* What the exercise asks
Although the records contain pictures, print none of them; print exactly the lines from the one with "Open the 保存方式 覆盖原文件 dropdown" through the last line.

===

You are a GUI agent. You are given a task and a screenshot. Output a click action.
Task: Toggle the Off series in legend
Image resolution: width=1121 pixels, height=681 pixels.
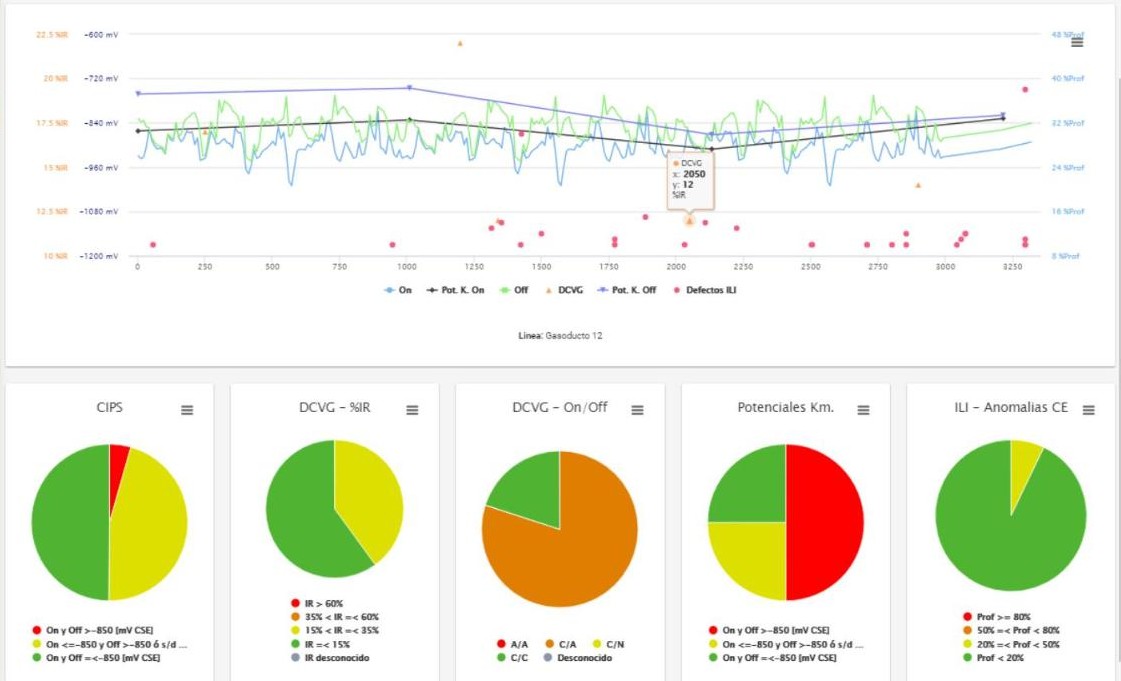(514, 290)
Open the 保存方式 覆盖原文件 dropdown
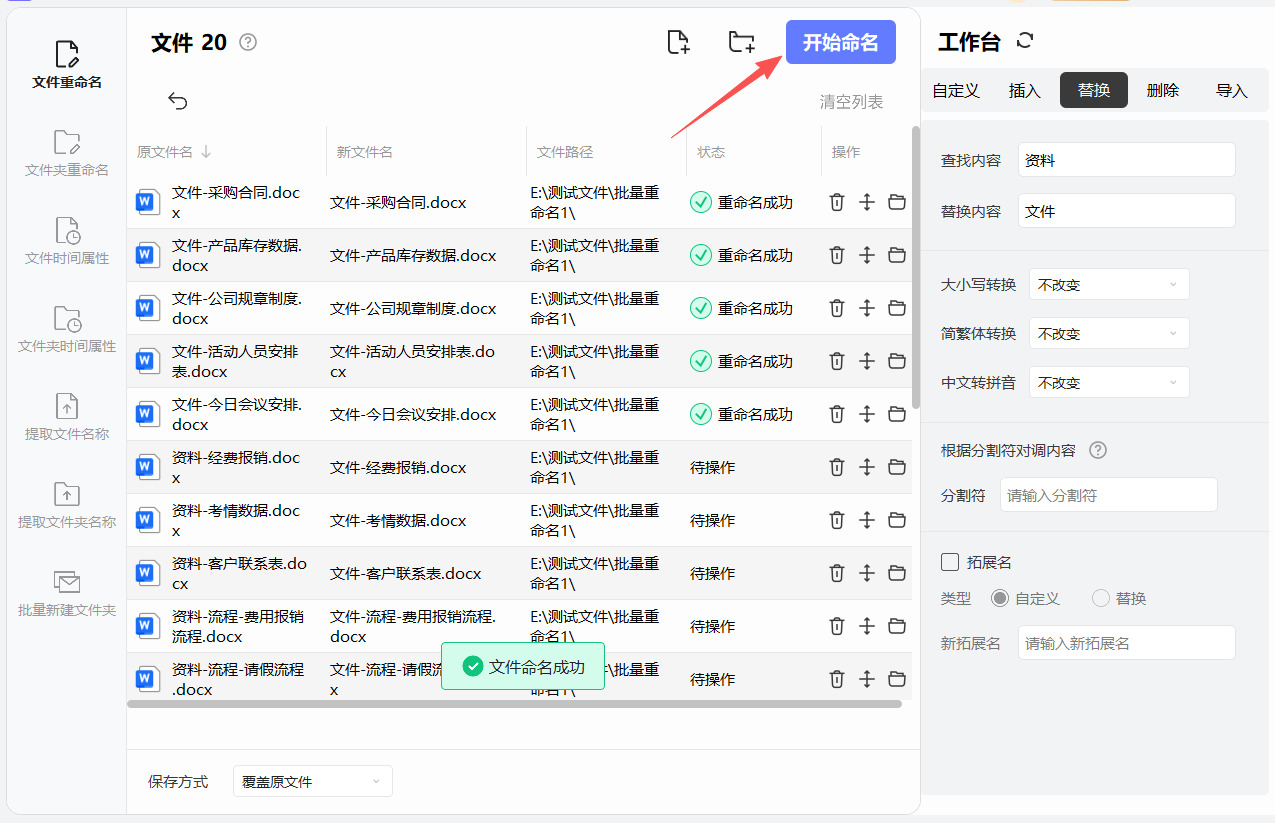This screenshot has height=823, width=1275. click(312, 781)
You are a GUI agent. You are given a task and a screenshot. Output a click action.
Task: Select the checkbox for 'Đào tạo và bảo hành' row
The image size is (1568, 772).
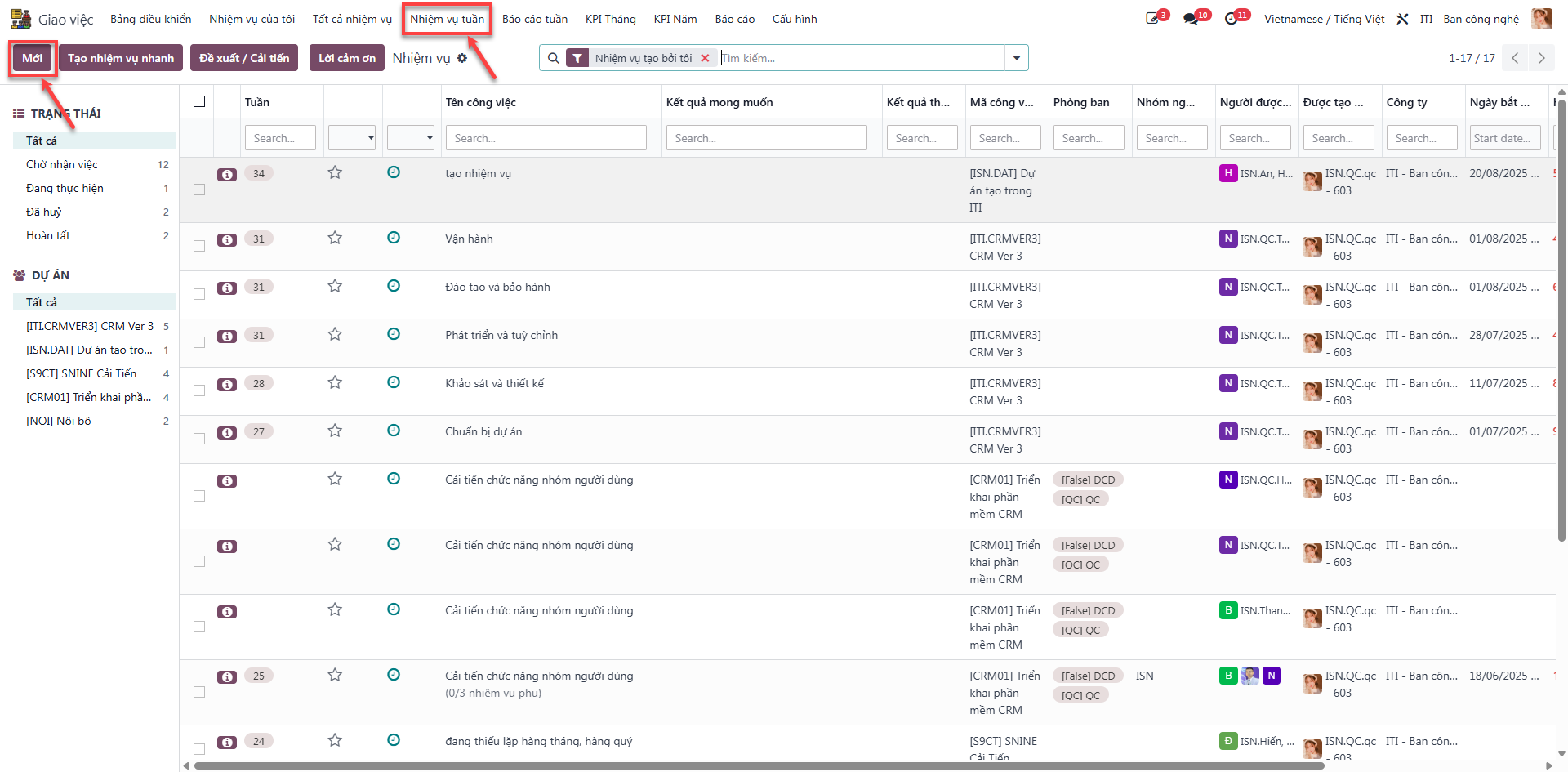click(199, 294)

===

* Solution for this task
Open the 保存方式 覆盖原文件 dropdown
This screenshot has height=823, width=1275. click(312, 781)
You are a GUI agent. You are given a task and a screenshot. Output a click action.
Task: Select the checkbox for 'Đào tạo và bảo hành' row
The image size is (1568, 772).
click(199, 294)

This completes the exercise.